Blitzblanke Hütte für Zermatt
Bei nähere Betrachtung ist auch dieses Haus ein besonderer Fall. Das beginnt bei der bewussten Entscheidung des Bauherrn für die Architekten. Das Büro Bearth & Deplazes hat 2009 den anspruchsvollsten Auftrag der Schweiz bewältigt, die Errichtung einer neuen Monte-Rosa-Hütte bei Zermatt auf 2800 Metern Höhe. Wobei „Hütte“nach Bergfex-Folklore klingt. Es ist eher eine blitzblanke, technisch weitgehend autarke Station, die man in der Antarktis vermuten könnte, würden die Fotografen nicht immer das Matterhorn mit ins Visier nehmen.
Dagegen sieht der Bau in Graubünden wie eine Fingerübung aus, aber er lebt von der Schlichtheit im Konzept wie von der handwerklichen Perfektion im Detail. Die Wertschätzungen des Understatements ist zwar ein Bestandteil der Schweizer Mentalität, aber keinesfalls selbstverständlich, wie andere Schweizer Bauten im Buch zeigen. Die Jury hat so nicht nur Architekten und Handwerker, sondern auch einen Bauherrn mit ungewöhnlichem Fingerspitzengefühl ausgezeichnet.
Wie in dieser Buchreihe üblich sind die Vorarlberger Architekten gut vertreten. Und mit Helena Weber ist nun auch eine Architektin aus Dornbirn dabei. Das von ihr entworfene Austragshaus im Ortskern der Gemeinde Klaus ist wunderbar sensibel gestaltet. Eine Qualität, die auch beim harmonischen Innendesign von Alexandra Bub auffällt, die eine klassisch-moderne Villa in Hamburg entworfen hat.

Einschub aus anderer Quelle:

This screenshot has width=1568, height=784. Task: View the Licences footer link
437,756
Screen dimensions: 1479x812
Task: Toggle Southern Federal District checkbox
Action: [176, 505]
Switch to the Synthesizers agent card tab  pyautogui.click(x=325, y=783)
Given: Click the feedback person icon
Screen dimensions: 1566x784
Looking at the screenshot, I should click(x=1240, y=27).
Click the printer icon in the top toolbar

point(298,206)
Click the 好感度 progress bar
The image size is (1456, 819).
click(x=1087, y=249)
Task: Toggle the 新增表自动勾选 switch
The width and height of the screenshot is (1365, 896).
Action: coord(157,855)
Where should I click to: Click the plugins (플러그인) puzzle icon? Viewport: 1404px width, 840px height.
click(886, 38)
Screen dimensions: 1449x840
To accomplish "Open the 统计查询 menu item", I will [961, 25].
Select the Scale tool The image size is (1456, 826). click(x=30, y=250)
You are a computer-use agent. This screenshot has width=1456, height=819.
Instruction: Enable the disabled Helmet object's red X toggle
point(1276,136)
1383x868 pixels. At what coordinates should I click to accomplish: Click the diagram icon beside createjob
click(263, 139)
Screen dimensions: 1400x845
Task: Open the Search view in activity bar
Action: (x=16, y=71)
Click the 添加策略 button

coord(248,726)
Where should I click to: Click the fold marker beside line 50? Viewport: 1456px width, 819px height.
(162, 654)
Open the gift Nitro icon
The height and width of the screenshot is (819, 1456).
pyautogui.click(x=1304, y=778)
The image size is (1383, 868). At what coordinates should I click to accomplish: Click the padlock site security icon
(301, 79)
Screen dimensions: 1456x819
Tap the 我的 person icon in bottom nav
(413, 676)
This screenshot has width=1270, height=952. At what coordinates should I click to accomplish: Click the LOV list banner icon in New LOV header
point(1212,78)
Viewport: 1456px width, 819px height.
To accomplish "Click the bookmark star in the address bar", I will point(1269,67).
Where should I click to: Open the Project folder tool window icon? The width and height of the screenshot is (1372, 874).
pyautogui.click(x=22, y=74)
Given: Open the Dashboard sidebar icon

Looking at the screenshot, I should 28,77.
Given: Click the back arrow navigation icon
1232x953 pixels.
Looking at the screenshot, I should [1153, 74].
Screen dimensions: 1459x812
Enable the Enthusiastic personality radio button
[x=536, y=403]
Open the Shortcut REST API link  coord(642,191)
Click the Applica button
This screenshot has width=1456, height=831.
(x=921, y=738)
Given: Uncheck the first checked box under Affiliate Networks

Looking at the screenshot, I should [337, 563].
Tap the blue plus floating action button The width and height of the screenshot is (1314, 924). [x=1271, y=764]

Baden-Württemberg war im letzten Jahr mehrfach vertreten, dieses Jahr ist es dünn. Aus der Landeshauptstadt gibt es die opulente Sanierung eines Hauses in Bestlage. Die Aussicht auf den Kessel wird über Panoramafenster und Terrassen auf mehrere Ebenen verteilt. Und gnadenvoll verdecken die Blüten in Nachbars Garten das Städtebaumassaker drunten am Hauptbahnhof. CallweyVerlag, 280 Seiten, 59,95 Euro.